* Your instructions *
Quote the lines from the line holding "Clear the search field with the × icon" to the very end of the listing, exactly, and no others.

* Information shown *
[Start of Attachment]

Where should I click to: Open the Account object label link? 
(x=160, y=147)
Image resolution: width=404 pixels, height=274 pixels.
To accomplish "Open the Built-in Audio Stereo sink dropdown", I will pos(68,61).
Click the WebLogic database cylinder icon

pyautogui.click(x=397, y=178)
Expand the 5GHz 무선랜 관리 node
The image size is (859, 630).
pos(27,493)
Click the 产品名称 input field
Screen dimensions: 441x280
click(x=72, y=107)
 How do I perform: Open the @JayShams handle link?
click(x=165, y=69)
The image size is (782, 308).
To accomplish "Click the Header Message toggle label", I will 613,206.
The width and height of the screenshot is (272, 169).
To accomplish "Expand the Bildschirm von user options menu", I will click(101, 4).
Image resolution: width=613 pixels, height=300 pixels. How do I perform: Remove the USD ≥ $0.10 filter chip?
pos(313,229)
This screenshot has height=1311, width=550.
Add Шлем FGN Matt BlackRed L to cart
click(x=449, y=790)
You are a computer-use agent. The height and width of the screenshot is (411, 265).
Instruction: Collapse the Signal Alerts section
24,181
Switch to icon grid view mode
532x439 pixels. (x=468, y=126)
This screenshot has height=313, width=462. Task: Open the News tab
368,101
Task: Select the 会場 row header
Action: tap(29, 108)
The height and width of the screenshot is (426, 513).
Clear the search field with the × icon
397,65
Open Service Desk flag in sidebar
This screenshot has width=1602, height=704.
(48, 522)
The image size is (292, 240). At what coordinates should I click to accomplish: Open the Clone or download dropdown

[End of Attachment]

* Exercise solution *
Clear the search field with the × icon
397,65
Open Service Desk flag in sidebar
This screenshot has width=1602, height=704.
(48, 522)
The image size is (292, 240). At what coordinates should I click to accomplish: Open the Clone or download dropdown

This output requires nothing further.